New York, NY (March 22, 2006) – A new survey, released today by the Association of National Advertisers (ANA) and Forrester Research, Inc. (Nasdaq: FORR), found that 78% of advertisers feel that traditional television advertising has become less effective in the past two years. The survey also found that marketers are exploring emerging technologies to help bolster their television advertising spend.

The joint survey asked 133 national advertisers about their attitudes towards TV advertising and what impact new technologies, such as digital video recorders (DVRs) and video-on-demand, will have on their TV advertising budgets. Those surveyed represent more than $20 billion worth of advertising, including marketers from Charles Schwab, Colgate, Dunkin’ Donuts, Johnson & Johnson, Mattel, Pfizer, and Verizon.

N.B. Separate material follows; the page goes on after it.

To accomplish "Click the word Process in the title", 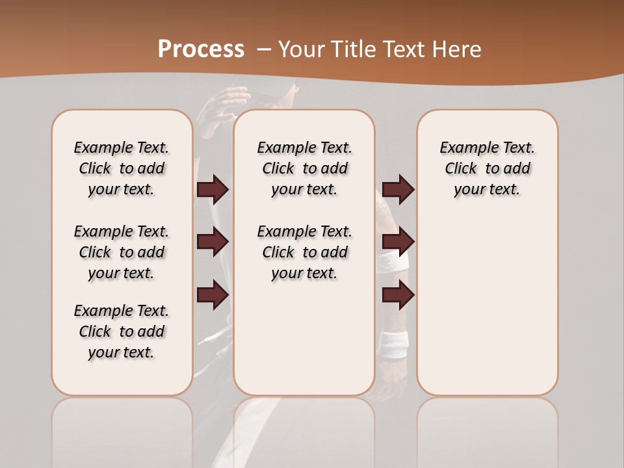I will (201, 49).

“As DVRs look to climb above 30 million households in the next three years, advertisers are finding themselves forced to reconsider their media mix,” said Josh Bernoff, Vice President, Forrester Research, who presented the findings today at the ANA Television Advertising Forum in New York. “Television networks continue to publish research that traditional TV advertising is potent as ever, but national advertisers aren’t buying it and are seeking alternatives to enhance their budgets and move them beyond the customary 30-second spot.”

Key highlights of the ANA/Forrester survey include:

– Almost 70% of advertisers think that DVRs and video-on-demand will reduce or destroy the effectiveness of traditional 30-second commercials.

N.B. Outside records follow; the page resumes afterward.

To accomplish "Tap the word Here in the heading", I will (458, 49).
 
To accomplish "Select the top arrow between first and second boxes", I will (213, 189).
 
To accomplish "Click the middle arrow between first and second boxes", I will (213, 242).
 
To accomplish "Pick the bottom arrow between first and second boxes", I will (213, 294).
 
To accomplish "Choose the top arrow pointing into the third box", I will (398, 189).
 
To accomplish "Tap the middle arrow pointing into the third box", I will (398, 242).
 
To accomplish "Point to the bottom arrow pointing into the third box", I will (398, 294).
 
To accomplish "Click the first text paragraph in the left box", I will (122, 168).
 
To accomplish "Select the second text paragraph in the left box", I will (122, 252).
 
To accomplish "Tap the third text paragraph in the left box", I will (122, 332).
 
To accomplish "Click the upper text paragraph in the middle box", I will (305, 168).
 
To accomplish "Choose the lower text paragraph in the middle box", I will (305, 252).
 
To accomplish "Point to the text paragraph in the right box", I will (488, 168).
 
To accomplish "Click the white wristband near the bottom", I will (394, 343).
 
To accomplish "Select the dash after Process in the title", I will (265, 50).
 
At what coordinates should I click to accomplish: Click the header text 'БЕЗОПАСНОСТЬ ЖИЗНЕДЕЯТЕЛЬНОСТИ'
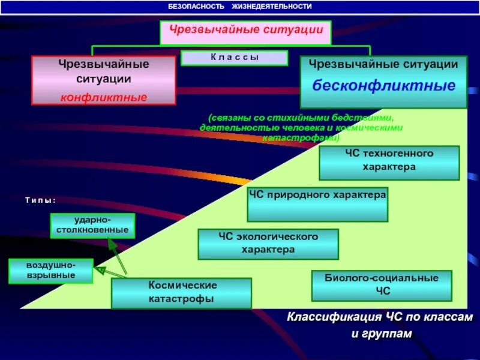point(239,7)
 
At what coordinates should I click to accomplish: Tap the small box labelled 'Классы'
point(235,58)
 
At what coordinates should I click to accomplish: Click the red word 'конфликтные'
point(103,97)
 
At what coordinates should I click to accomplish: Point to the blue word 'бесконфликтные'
point(383,85)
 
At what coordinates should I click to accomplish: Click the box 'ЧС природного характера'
point(317,204)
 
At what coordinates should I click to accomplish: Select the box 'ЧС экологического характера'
point(268,244)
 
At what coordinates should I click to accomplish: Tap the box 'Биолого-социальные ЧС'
point(382,285)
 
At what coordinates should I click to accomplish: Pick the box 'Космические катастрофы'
point(182,292)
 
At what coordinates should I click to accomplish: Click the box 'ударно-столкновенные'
point(92,225)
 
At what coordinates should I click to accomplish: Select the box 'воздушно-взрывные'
point(51,271)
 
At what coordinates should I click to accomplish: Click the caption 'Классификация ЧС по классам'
point(379,317)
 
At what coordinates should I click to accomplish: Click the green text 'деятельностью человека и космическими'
point(301,128)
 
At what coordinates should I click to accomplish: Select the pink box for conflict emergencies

– When DVRs spread to 30 million homes, close to 60% of advertisers say that they will spend less on conventional TV advertising; of those, 24% will cut their TV budgets by at least 25%.

– While 55% say that their top executives are closely watching changes in TV advertising, most advertisers have not experimented with advertising on DVRs (49%) or video-on-demand (44%).

– Eighty percent of advertisers will spend more of their advertising budget on Web advertising and 68% of advertisers will look to search engine marketing.

– Advertisers are also looking at alternatives to traditional TV advertising and will spend more of their advertising budgets on: branded entertainment within TV programs (61%); TV program sponsorships (55%); interactive advertising during TV programs (48%); online video ads (45%); and product placement (44%).

– Ninety-seven percent of advertisers agree that the TV industry will need new audience metrics – other than reach and frequency – to report commercial ratings, not just program ratings to effectively measure TV advertising.

“The television industry as we have known it may be challenged on a number of fronts, but continues to attract a significant media investment by ANA marketers,” said Bob Liodice, President and CEO of the ANA. “As new and traditional media alternatives compete more aggressively for a share of the media pie, and marketers look to improve consumer targeting, reduce costs and enhance accountability, television is aggressively responding. With technology-based advances in addressability, enhanced television options, Internet convergence (IPTV) and branded entertainment opportunities, television is likely to continue as the dominant part of the marketing mix.”